Excerpted data =
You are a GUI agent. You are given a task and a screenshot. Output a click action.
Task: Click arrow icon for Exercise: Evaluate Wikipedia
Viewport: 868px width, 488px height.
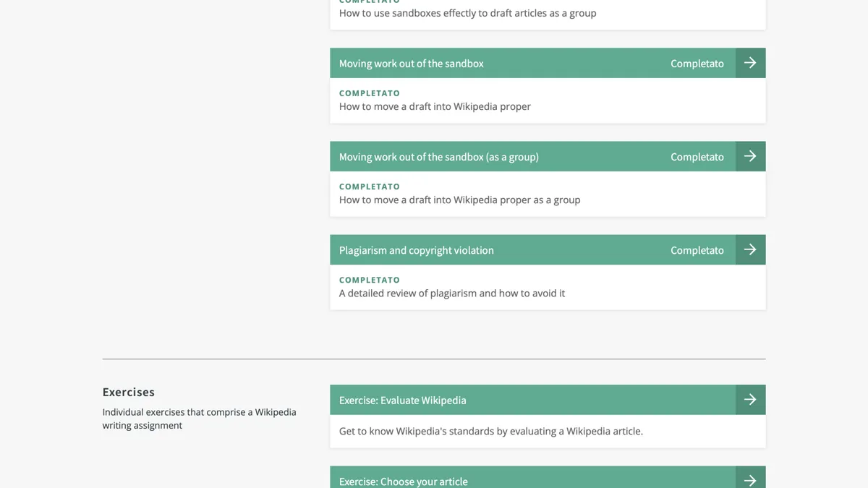point(750,400)

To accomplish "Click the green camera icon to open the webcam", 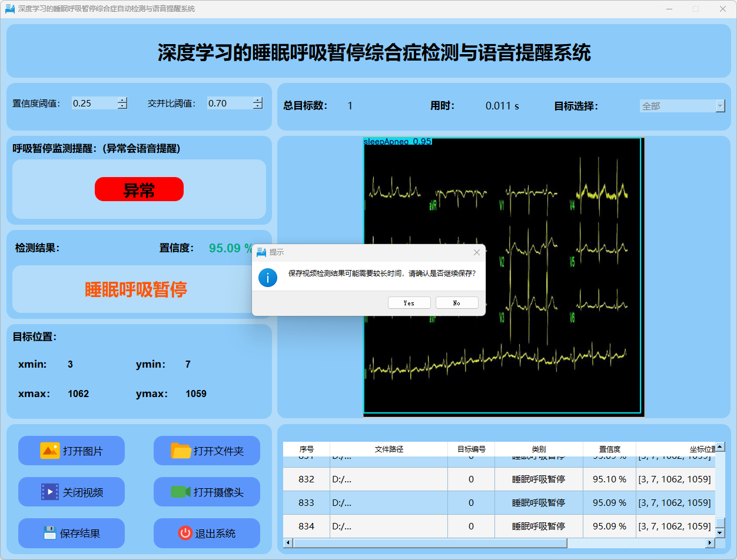I will coord(180,492).
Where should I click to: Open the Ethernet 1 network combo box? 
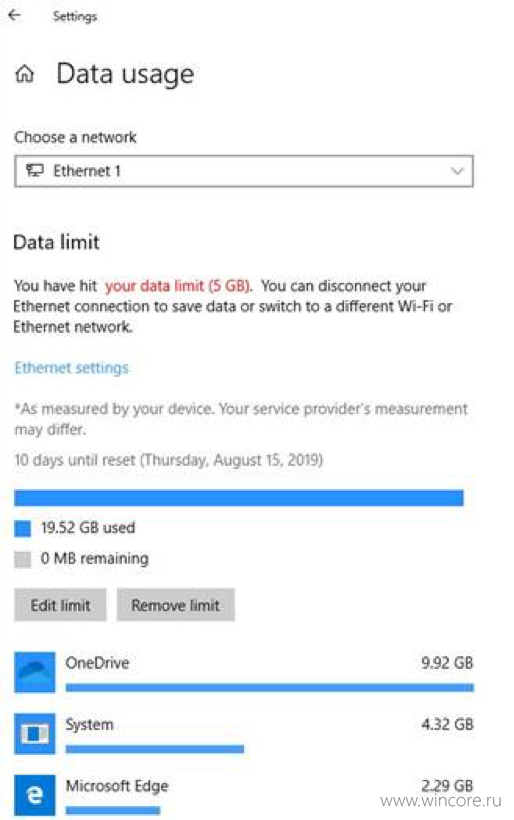[244, 171]
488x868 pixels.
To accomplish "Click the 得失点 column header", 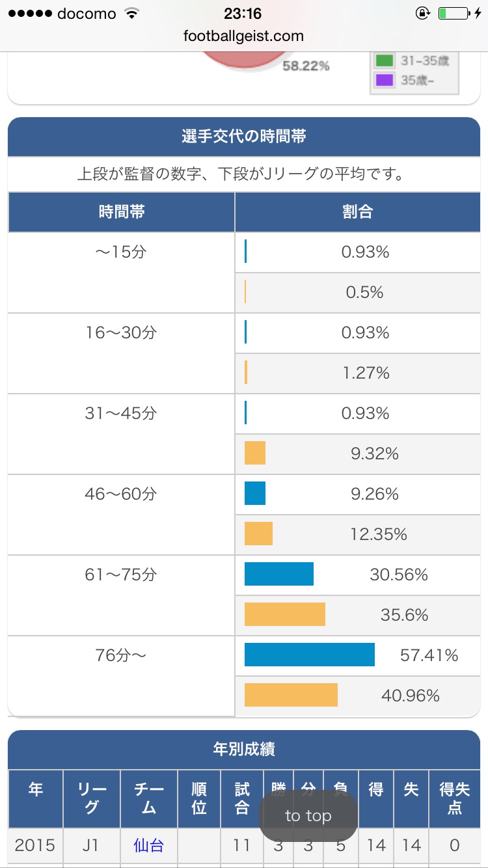I will click(x=454, y=798).
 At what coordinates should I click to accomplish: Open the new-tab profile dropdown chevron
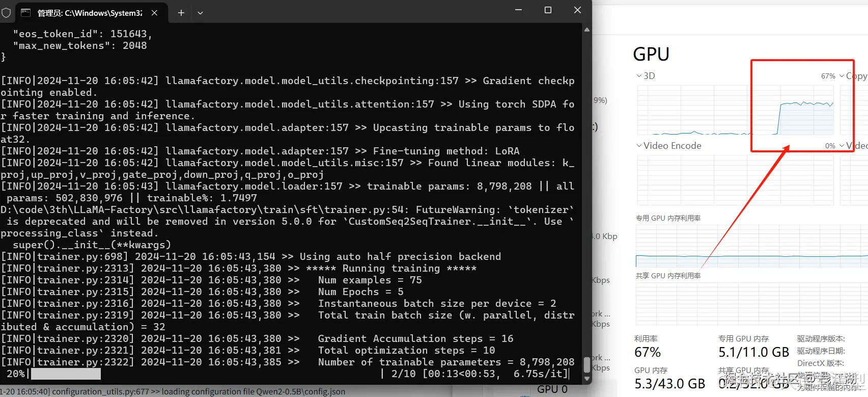coord(201,13)
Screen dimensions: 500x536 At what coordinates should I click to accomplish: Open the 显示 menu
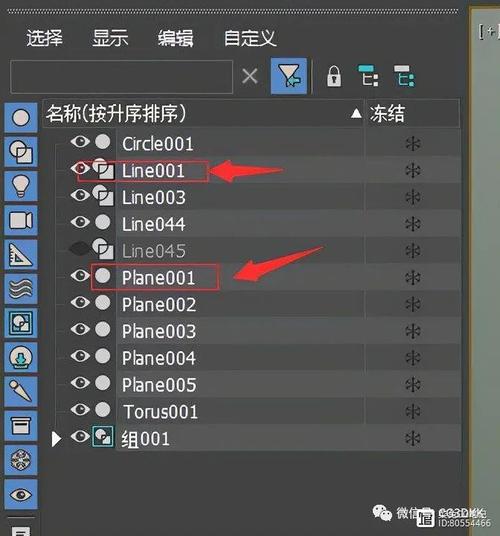point(110,38)
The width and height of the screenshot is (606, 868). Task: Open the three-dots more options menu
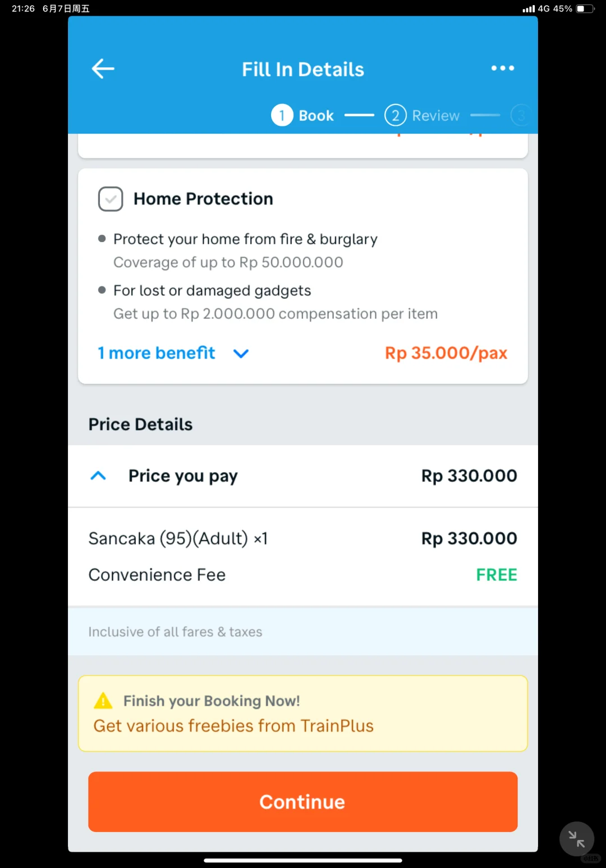point(503,68)
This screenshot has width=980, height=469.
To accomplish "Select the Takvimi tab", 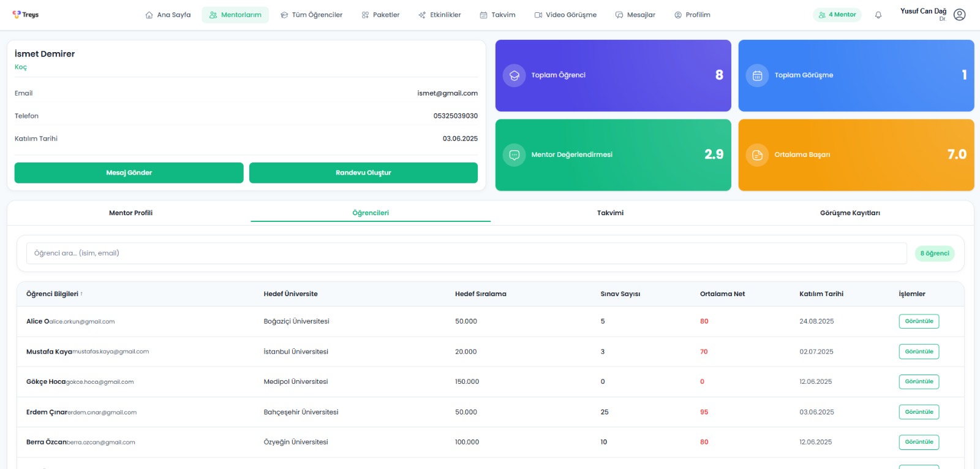I will [x=610, y=213].
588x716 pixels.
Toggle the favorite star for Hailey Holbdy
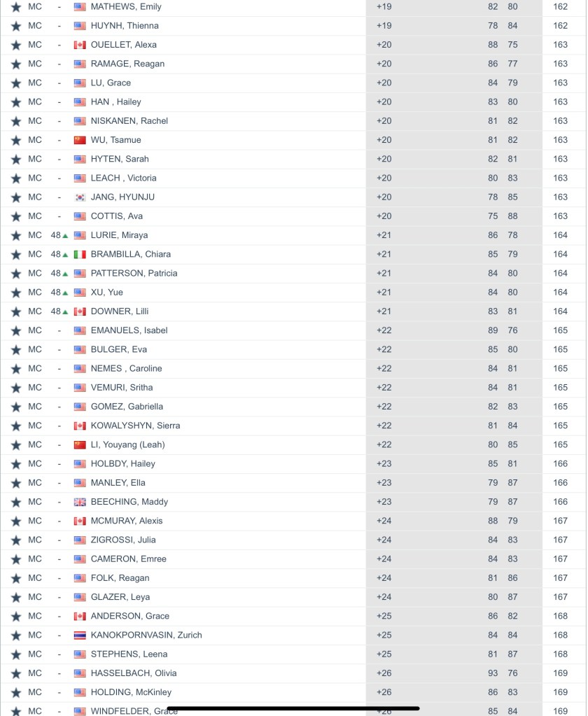(16, 464)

What you need to do = Restate word for word only the lines from the one with "588x716 pixels." through the last line of the material, both included. Any picture should be left out.

Reply =
588x716 pixels.
Toggle the favorite star for Hailey Holbdy
(16, 464)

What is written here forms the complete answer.